Reprinted with permission from Serruys et al. [5]

Compared to OCT, IVUS overestimates the plaque/media. Panels a and a′ show one patient who had undergone both IVUS (20 MHz) and OCT investigation, one cross section was matched using the side branch [5]. The lumen contour on IVUS mainly relies on the highly reflective endoluminal surface of the polymeric strut and may lack the necessary imaging resolution to detect the true boundaries of the vessel wall between the protruding polymeric struts. Therefore, IVUS may underestimate the lumen area and conversely overestimates the plaque/media area. In contrast, the contour of the true flow lumen area on OCT does not include artifactually the space filled with blood flowing between the protruding polymeric struts [5, 21]. SB side branch

Interestingly, the correction using the theoretical device volume yielded different results when compared to the correction using VH or EG. This happened because while the theoretical device volumes of EES and BVS are significantly different (BVS is more than three times larger), this difference is reduced in the in vivo images mainly due to the relatively low resolution of IVUS. For that reason, PMV changes behave differently following correction using these different methods.

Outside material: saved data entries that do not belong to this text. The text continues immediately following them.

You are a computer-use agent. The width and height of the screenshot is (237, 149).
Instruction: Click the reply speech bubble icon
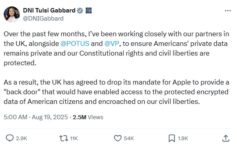[x=10, y=138]
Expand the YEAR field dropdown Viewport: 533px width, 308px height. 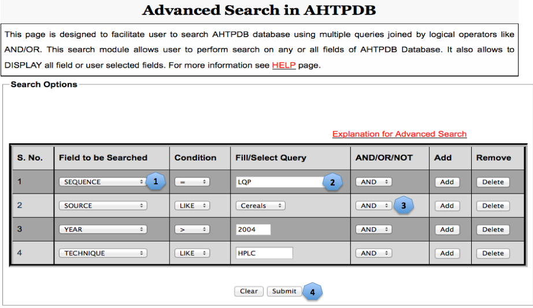(103, 229)
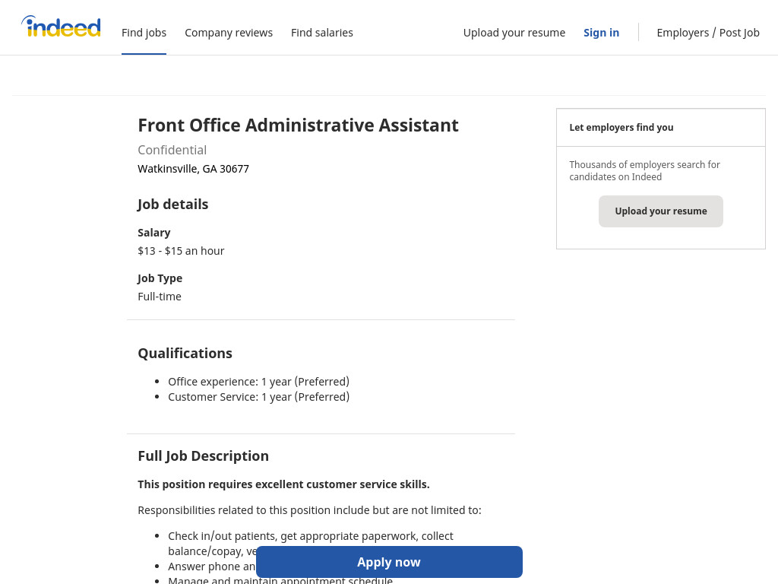Image resolution: width=778 pixels, height=584 pixels.
Task: Click the gray Upload your resume button
Action: click(x=661, y=211)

Study strengths and limitations

Our study must be viewed in light of some limitations. The ABSORB II trial included mostly patients with less complex coronary lesions and our findings might not be extrapolated to more complex scenarios. Furthermore, we do not provide a comparison with a gold-standard method of acute plaque/media changes after BVS and EES implantation. However, such a method is still unavailable in clinical practice. Moreover, our study derives from a solid database of a large randomized controlled trial and our data was analyzed by an independent core laboratory.

Conclusion

Acute plaque/media volume change was differently affected by BVS and EES devices implantation due to their differences in device volume and ultrasound backscattering patterns. This implies that the lumen volume may also be artificially affected by the implanted device. Comparative assessment of lumen and plaque/media change on IVUS following BVS and EES implantation requires methodological adjustment. Hybrid catheters that combine OCT and IVUS images could potentially provide a more accurate assessment of the respective mechanical performances of each device.